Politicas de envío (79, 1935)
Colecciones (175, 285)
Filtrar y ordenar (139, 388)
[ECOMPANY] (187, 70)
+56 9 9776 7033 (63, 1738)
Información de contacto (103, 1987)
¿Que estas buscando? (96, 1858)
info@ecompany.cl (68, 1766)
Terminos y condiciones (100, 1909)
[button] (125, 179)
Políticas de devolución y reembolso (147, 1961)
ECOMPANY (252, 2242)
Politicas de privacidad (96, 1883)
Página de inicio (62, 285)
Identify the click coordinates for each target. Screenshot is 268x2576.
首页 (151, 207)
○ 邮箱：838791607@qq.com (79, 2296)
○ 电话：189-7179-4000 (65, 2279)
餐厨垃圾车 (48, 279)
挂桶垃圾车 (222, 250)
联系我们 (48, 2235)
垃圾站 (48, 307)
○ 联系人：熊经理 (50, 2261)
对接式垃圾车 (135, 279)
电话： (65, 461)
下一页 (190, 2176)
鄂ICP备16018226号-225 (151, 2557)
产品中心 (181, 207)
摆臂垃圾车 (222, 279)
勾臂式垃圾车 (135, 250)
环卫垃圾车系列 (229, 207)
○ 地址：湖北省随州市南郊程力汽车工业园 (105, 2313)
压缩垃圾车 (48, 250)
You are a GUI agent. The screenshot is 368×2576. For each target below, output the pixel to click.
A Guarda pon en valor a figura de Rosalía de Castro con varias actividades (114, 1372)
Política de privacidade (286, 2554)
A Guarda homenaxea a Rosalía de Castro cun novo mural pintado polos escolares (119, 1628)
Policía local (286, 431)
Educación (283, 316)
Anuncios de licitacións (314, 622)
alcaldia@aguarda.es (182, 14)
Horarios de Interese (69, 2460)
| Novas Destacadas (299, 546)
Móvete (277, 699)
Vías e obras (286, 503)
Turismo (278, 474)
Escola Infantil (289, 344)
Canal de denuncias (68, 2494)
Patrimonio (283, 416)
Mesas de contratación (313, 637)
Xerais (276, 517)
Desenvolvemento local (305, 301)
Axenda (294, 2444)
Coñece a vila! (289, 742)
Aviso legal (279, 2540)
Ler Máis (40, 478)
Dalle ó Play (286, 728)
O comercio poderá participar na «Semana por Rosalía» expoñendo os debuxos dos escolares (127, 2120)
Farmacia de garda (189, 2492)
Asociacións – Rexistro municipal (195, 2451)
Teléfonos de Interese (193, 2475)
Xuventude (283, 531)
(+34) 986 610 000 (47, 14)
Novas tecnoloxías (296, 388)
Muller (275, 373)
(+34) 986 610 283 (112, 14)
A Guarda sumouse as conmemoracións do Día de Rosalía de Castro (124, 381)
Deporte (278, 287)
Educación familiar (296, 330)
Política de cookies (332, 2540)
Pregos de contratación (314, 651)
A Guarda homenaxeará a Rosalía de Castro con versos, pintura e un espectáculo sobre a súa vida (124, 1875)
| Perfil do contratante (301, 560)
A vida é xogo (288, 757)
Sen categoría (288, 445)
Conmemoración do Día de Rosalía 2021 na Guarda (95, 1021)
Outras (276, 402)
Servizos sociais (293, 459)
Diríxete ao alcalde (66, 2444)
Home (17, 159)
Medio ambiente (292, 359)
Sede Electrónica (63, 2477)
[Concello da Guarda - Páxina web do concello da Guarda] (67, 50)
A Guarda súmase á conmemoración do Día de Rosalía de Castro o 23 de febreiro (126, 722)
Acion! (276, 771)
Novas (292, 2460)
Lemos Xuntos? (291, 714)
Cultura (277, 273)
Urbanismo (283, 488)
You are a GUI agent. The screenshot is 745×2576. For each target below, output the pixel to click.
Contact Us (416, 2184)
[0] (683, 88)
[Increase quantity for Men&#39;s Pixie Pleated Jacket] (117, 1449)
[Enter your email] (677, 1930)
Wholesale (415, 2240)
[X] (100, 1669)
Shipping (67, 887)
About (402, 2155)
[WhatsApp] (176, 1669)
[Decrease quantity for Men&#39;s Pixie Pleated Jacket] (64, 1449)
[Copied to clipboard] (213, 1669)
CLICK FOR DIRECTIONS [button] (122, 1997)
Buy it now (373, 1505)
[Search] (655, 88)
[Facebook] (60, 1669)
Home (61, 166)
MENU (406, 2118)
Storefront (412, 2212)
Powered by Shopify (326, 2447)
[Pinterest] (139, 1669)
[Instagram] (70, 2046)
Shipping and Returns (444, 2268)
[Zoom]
★ ★ ★ ★
#### Work instructions:
From the records, determine the number of lines holding the word "Pleated", and state that number only.

#### Answer space:
2